● Exercise task:
Please retype all of the records below word for word, keeping every line and character unchanged.

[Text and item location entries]
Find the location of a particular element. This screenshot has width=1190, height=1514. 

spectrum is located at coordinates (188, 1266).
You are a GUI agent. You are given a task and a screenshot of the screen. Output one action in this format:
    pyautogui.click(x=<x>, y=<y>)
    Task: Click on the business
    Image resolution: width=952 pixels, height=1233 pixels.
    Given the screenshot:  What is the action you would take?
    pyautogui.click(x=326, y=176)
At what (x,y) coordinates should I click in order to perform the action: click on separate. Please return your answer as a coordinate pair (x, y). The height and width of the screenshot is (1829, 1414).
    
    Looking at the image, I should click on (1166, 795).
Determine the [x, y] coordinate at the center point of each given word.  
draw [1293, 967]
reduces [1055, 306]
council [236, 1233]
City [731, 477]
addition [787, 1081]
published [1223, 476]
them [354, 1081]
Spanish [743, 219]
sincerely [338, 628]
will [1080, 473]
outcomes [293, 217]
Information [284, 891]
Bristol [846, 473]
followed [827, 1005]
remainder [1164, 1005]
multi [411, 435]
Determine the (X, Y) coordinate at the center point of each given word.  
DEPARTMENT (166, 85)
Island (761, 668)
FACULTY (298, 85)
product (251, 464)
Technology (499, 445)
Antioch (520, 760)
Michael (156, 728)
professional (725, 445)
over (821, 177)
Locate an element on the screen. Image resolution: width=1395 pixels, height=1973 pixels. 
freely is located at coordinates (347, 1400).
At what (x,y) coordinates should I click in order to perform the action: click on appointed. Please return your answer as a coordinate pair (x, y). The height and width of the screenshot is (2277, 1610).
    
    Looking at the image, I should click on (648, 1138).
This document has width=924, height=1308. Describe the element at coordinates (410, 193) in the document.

● Output of the exercise:
Find the location of a particular element. This screenshot has width=1190, height=1514. 

spectrum is located at coordinates (188, 1266).
You are a GUI agent. You are given a task and a screenshot of the screen. Output one action in this format:
    pyautogui.click(x=<x>, y=<y>)
    Task: Click on the business
    Image resolution: width=952 pixels, height=1233 pixels.
    Given the screenshot:  What is the action you would take?
    pyautogui.click(x=326, y=176)
At what (x,y) coordinates should I click in order to perform the action: click on separate. Please return your answer as a coordinate pair (x, y). The height and width of the screenshot is (1829, 1414).
    
    Looking at the image, I should click on (1166, 795).
Determine the [x, y] coordinate at the center point of each given word.  
draw [1293, 967]
reduces [1055, 306]
council [236, 1233]
City [731, 477]
addition [787, 1081]
published [1223, 476]
them [354, 1081]
Spanish [743, 219]
sincerely [338, 628]
will [1080, 473]
outcomes [293, 217]
Information [284, 891]
Bristol [846, 473]
followed [827, 1005]
remainder [1164, 1005]
multi [411, 435]
Determine the (X, Y) coordinate at the center point of each given word.  
DEPARTMENT (166, 85)
Island (761, 668)
FACULTY (298, 85)
product (251, 464)
Technology (499, 445)
Antioch (520, 760)
Michael (156, 728)
professional (725, 445)
over (821, 177)
Locate an element on the screen. Image resolution: width=1395 pixels, height=1973 pixels. 
freely is located at coordinates (347, 1400).
At what (x,y) coordinates should I click in order to perform the action: click on appointed. Please return your answer as a coordinate pair (x, y). The height and width of the screenshot is (2277, 1610).
    
    Looking at the image, I should click on (648, 1138).
This document has width=924, height=1308. Describe the element at coordinates (410, 193) in the document.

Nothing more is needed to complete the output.